Required tasks:
**1.** In the text about Tsuda Sogyu, what was his real name?
**2.** Write a continuation of the text about Tsuda Sogyu, picking up after its last sentence.

Extracted text:
··········
Tsuda Sogyu (津田宗及)
Sogyu TSUDA (year of birth unknown - June 11, 1591) was a merchant of Sakai City and a chajin (master of the tea ceremony) who lived during the Azuchi-Momoyama period.
He was also referred to as 'Sogyu TENNOJIYA.'
Along with SEN no Rikyu and Sokyu IMAI, he was referred to as the 'three great masters of tea ceremony.'
His real name was Sukegoro, and the names he called himself were Tenshin and Yukosai.
He was born as a child of Tennojiya's Sotatsu TSUDA (1504 - 1566) who was a wealthy merchant of Sakaiminami-sho Region. He learned Sado (Japanese tea ceremony) from his father who was a disciple of Soga, the child of Joo TAKENO who was a chajin. He learned Zen from Soto DAIRIN who was a chief priest of Daitoku-ji Temple, and he was later given the name, Tenshin.
The Tennojiya, which took up residence in Oshoji in Sakai, was also known in Sakai as a powerful merchant. By the Eiroku era, Sogyu interacted with Tango SHIMOTSUMA family of Ishiyama Hongan-ji Temple, and next to them, he relied on Masayasu MIYOSHI who had influence over Sakai, but he gradually became closer to Nobunaga ODA who had been extending influence. In November of 1572, he participated in the tea ceremony hosted by Nobunaga at Kyoto Myokaku-ji Temple (Kyoto City) and was received as a guest. On February 3, 1573, he was especially approved to have the honor of seeing rare utensils of Nobunaga at the Gifu-jo Castle, and had come to a point where he was warmly received by Nobunaga. When Nobunaga visited Sakai in 1578, he received a visit to his house from Nobunaga, and was taken into Nobunaga's confidence.
··········
Raw data:

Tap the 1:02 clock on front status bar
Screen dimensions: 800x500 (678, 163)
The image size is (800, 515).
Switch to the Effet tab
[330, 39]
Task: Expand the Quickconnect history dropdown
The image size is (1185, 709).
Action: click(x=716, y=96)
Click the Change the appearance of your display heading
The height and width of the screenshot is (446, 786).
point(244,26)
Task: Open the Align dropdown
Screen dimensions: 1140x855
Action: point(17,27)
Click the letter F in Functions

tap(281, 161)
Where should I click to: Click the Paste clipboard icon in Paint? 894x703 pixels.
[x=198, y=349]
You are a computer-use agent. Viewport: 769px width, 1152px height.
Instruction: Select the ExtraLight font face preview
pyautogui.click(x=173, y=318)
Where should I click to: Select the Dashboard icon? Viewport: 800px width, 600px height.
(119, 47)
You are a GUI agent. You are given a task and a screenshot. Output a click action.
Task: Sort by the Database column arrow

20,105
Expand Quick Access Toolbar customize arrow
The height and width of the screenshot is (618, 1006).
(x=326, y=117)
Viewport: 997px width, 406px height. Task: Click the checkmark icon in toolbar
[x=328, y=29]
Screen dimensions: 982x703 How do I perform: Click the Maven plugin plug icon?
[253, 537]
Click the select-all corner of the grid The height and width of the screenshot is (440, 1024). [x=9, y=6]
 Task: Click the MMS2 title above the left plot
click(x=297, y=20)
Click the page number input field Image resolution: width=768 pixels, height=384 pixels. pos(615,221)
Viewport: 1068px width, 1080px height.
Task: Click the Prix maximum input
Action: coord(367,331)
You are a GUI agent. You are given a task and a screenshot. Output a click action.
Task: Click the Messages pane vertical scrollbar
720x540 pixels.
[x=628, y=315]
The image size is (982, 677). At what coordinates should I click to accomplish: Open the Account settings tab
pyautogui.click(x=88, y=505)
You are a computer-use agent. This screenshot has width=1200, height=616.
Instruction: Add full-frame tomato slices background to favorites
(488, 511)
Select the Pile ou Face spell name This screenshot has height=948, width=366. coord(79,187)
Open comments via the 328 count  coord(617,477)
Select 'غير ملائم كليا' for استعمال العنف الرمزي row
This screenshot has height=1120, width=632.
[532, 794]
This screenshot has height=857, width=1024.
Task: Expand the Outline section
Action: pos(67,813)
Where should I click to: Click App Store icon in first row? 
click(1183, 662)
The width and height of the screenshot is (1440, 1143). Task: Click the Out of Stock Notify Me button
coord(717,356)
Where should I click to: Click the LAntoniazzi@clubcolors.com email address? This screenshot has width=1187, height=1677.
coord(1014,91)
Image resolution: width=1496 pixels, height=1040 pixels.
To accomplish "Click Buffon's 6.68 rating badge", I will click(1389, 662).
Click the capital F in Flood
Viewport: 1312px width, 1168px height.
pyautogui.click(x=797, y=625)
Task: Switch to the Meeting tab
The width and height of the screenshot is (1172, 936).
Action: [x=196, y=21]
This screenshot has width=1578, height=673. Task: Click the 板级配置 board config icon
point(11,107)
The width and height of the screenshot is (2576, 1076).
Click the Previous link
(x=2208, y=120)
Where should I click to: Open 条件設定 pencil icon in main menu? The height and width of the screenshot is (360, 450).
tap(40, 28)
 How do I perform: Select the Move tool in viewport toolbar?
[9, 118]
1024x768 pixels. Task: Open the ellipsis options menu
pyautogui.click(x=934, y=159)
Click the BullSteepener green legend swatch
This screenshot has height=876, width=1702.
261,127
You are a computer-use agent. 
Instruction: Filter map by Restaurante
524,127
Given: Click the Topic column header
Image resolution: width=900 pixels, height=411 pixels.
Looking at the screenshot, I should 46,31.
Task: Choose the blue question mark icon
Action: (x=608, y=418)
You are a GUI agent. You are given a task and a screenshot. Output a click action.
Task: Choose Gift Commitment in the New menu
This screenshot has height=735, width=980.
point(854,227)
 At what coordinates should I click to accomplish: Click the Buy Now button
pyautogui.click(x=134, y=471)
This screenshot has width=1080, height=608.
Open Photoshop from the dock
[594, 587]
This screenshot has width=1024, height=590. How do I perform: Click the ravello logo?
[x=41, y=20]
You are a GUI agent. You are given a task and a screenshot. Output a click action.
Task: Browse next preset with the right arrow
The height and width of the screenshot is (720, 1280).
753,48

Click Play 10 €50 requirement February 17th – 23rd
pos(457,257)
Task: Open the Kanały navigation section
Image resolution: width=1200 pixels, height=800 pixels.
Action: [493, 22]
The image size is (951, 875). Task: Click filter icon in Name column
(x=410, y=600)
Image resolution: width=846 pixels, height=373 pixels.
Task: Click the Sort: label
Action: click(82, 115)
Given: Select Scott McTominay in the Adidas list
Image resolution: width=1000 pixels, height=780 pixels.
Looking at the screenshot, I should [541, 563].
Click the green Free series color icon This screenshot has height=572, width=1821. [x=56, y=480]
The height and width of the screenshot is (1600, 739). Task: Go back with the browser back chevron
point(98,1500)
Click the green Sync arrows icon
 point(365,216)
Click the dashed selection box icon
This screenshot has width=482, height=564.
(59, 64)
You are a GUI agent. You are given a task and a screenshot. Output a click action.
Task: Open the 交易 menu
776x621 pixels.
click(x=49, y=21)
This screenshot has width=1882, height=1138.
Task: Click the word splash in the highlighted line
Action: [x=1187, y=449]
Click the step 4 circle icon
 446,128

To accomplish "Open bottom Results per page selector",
··········
Task-by-task outputs:
**1.** Sukegoro

**2.**
He participated in tea ceremonies by Mitsuhide AKECHI, but when he won trust from Hideyoshi TOYOTOMI who later seized real power, he was counted among one of Chanoyusha Hachinin-shu (eight tea persons), and along with Sokyu IMAI and SEN no Rikyu, he was given a chigyo (salary paid by land) of 3,000 koku.
On October 1, 1587, he also performed tea ceremony with Sokyu and Rikyu at the Great Tea Gathering (the Great Kitano Tea Gathering) which was held by Hideyoshi TOYOTOMI at Kitano Tenman-gu Shrine to commemorate the subjugation of Kyushu and the erection of Jurakudai.
He wrote "Sokyu chanoyu nikki hoka kaiki" (Tea-Gathering diary and record) (1454 - 1587) and "Sokyu chanoyu nikki ji kaiki" (Tea-Gathering diary and record) (1565 - 1587) as records of tea ceremonies (Chanoyu Nikki [tea diary]), and Dogu haiken ki (record of looking at tools for tea ceremony). Along with records written by Sotatsu and Sobon of Tenoojiya, they were referred to as "Tennojiya-kaiki" (a record of the tea ceremony at Tennojiya), and they have become historical documents that tell the relations and incidents of the warlords of those times.
His children were Sokyu and Sobon TSUDA who wrote "Tennojiya-kaiki" and Sogan KOGETSU who was the 156th generation of Daitoku-ji Temple and the founder of Ryuko-in Temple. His daughter, Eikun, who was the younger sister of Sogan, married Unya NAKARAI, who practiced medicine in Sakai and was a member of Nakarai family known for being the court physicians.
His grave is at Nanshu-ji Temple in Sakai City.